Along with several other economists, Karbownik co-authored a 2020 study of the Florida Tax Credit Scholarship, which awarded scholarships to over 108,000 students in the 2017–18 school year at a cost of $640 million. The paper focused exclusively on the effects of the initiative on nearby public schools, ultimately identifying a strongly positive impact from competition with private schools. Standardized test scores went up while suspensions and absenteeism rates declined, and the benefits were more pronounced for lower-income students.

The findings suggested that further scaling-up of Florida’s voucher regime could yield still-greater results.

Krzysztof Karbownik

But there are limits to what that study, and much of the existing literature on private school choice, can tell us about the overhauls currently occurring across red states like Florida. The only such expansions that are of comparable size have played out across whole countries such as Sweden and Chile, Karbownik said — and the differences in demographics, development, and poverty between those places and any American state make comparisons inherently difficult. 

Asked to consider the best-case scenario for Florida’s newly transformed K–12 ecosystem, Karbownik said that he could foresee the possibility that schools and families “leverage the power of competition” to provide better options for kids. 

Under this scenario, he said, “those students that chose to utilize the voucher would be the students for whom private schools would indeed be a better option than a traditional public school. And on top of that, those who choose to remain in traditional public schools would benefit from improvement in management and peer quality and smaller class sizes through the competitive effects.” 

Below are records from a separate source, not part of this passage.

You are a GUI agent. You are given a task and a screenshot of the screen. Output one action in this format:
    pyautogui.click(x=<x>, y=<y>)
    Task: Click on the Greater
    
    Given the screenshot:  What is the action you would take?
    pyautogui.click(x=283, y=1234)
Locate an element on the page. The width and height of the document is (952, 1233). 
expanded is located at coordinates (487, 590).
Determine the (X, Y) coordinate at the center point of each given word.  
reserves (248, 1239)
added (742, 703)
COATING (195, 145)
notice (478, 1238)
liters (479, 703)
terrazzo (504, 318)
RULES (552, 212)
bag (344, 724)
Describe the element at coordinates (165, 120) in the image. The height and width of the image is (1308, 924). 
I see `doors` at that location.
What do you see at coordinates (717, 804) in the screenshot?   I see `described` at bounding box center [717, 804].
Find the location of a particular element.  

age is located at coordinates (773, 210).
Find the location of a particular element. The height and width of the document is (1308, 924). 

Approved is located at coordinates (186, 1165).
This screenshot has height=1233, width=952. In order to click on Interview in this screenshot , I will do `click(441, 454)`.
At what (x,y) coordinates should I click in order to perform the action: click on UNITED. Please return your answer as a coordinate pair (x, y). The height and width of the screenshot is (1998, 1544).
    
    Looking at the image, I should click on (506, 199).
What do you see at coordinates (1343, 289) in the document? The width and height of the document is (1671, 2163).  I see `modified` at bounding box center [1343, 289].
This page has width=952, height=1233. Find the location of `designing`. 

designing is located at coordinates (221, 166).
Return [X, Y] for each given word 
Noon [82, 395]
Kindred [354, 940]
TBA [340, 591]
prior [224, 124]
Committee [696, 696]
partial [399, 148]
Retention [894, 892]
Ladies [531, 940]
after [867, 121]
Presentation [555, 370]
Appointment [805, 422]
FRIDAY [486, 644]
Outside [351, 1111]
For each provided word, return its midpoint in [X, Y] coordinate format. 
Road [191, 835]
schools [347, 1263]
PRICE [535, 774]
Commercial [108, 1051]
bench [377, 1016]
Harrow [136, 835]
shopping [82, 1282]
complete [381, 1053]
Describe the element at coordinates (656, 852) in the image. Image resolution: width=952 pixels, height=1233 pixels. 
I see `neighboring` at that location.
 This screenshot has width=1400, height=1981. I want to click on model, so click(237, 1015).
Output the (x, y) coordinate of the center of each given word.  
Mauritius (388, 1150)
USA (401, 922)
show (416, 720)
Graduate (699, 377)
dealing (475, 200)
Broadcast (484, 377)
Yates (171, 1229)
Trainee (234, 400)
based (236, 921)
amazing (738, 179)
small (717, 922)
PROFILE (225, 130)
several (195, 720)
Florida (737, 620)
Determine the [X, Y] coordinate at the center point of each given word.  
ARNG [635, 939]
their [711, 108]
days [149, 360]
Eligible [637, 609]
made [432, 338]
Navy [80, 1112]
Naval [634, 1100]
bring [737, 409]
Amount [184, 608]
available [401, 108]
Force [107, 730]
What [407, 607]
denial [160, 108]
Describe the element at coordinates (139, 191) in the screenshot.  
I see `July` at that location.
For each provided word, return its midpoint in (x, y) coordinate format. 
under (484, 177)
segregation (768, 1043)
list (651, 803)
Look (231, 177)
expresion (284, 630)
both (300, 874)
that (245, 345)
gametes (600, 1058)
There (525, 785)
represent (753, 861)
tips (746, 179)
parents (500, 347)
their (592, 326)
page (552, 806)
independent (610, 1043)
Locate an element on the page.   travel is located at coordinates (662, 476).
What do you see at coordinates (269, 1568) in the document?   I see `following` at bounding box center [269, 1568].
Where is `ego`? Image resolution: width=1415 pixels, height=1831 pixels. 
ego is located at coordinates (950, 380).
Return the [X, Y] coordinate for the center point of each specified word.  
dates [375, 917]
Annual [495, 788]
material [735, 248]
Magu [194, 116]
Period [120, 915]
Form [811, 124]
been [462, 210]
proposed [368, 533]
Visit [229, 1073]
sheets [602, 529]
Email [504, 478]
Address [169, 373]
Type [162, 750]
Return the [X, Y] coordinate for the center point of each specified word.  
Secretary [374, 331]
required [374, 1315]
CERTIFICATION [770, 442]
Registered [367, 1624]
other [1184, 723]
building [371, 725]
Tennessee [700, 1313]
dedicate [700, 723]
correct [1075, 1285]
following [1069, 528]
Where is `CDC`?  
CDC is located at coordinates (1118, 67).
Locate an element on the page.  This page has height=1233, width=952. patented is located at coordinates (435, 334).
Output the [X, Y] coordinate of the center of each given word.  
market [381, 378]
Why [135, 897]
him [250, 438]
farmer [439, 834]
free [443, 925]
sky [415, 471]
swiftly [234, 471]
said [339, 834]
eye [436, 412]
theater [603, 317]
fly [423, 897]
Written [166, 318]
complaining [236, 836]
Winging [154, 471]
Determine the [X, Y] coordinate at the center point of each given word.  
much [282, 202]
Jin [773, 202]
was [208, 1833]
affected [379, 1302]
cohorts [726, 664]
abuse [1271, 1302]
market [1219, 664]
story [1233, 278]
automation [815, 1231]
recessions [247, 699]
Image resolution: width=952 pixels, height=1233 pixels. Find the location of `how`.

But several analyses of voucher systems have provided good reason for skepticism. Karbownik also co-authored a previous study of Ohio’s EdChoice Scholarship Program, which extends targeted vouchers to children attending the lowest-performing schools in the state. That report, issued in 2016 by the choice-friendly Thomas B. Fordham Institute, found that — even as private school competition “modestly improved” the achievement of public school students who didn’t use vouchers — voucher recipients themselves fared significantly worse than comparable public school students; those effects lasted for years, suggesting that the academic reversals weren’t simply related to the complications of switching schools.

Already, voucher foes have pointed to ambiguities in the final costs of implementing universal school choice. One of HB 1’s sponsors quoted a figure of just over $200 million during legislative negotiations, but an evaluation by the independent Florida Policy Institute put the total at over $1 billion. Until families begin to apply for vouchers — including some who currently pay full freight for access to their children’s private schools, but would gladly accept a subsidy — the bottom line is undetermined.

Another potential problem is that of surging demand for private school attendance. About 2,000 private K–12 schools currently participate in Florida’s voucher system, and it’s unknown how many have spare capacity to absorb newly eligible families beginning next school year. Some new entrants could materialize in the coming years to pursue state voucher money, Karbownik suggested, potentially creating “a whole market for relatively low-quality private schools” that operate substantially outside the regulations applying to traditional public schools.

To forestall that possibility, he said, the state should adopt measures that would clearly rate the quality of private schools so that families know exactly what they’re buying with the money they receive under HB 1. 

“I’m not saying we need to over-regulate everything and make the curricula exactly the same,” Karbownik concluded. “But we should at least make sure that the objective over which they compete — which, from the perspective of legislators, is to deliver the best education to the children of Florida — is the same for private schools as compared to public schools.”